The first substantial snowfall of the season was supposed to hit the next day, which meant my husband had to go out plowing with his boss. That day was also chemo-day for the neighbor he removed snow for.
“I’ve got bad news for you, honey,” my husband commented from his spot on our old couch.
I set my glass of water on the coffee table and sank down next to him. I could feel the bile riling itself up in my gut as worst case scenarios gleefully shoved their way to the forefront of my brain. “What is it?”
“You’ll have to shovel our neighbor’s house out tomorrow. I won’t be able to do it before leaving.” He frowned at me and stretched his arm over the back of the couch. “You can just tie a string around the handles of the snowblower, though. You won’t have to squeeze the triggers then.”

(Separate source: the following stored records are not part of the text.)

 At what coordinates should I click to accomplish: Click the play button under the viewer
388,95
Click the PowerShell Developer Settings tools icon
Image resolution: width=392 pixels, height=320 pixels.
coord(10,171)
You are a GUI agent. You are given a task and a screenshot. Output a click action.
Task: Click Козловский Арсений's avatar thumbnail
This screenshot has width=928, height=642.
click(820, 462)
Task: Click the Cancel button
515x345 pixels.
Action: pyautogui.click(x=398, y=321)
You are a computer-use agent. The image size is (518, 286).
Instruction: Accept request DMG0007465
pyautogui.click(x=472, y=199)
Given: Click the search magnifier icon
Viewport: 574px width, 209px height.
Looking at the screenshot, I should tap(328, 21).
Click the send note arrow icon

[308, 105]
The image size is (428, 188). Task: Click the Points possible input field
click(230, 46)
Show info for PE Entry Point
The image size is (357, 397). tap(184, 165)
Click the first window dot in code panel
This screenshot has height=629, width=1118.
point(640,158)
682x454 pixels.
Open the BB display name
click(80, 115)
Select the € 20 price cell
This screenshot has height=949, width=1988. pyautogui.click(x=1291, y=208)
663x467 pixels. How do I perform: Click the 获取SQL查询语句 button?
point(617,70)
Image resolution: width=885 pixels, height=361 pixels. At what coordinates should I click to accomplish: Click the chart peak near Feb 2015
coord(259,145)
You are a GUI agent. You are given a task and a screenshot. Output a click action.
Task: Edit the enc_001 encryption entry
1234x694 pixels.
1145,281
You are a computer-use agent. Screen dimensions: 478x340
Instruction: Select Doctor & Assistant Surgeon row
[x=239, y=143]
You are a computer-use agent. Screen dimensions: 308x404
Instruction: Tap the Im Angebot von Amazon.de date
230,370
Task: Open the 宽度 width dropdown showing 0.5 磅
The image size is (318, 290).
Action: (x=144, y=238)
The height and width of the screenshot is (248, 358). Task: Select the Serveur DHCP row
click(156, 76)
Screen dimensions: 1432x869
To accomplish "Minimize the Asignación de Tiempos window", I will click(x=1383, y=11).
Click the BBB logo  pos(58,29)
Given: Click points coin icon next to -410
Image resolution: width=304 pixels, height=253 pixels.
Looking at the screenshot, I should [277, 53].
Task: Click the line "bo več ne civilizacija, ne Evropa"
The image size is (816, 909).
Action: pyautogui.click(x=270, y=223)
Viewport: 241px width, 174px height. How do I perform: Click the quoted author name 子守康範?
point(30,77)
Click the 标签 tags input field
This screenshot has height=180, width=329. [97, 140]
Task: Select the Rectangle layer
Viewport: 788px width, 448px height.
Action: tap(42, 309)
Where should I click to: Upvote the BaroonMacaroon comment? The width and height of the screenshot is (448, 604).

Oh, was that all? No huge deal. I was afraid he was going to say he’d lost his job or something expensive broke in the house.
He knows our ancient blower triggers my tendinitis and carpal tunnel. His solution was meant as a kindness, but I knew it wouldn’t work. “I’ll just shovel by hand,” I replied as I rotated my hands. I could already feel the stiffness setting in.
“But the snowblower’s so much easier,” he argued, propping a foot up on the low, dingy table. “If you just tie the handles, at least you won’t need to put pressure on your hands.”
I didn’t entirely succeed in keeping my jaw loose. “That doesn’t matter. The vibration still sets me off.”
He paused, before giving it another try. “But it’ll be faster.”
“Look,” I finally snapped, “I WISH I could use that thing without being in serious pain for the next two weeks. I WISH my hands weren’t like this, but there’s nothing I can do about it now. I’ll be fine with the snow shovel.”
He stared in silence at me for several moments before saying, “Ok. Well, you can use the black shovel. That’s easier to handle.”
“Yeah,” I replied, reaching for my water. “That’s why I use it.”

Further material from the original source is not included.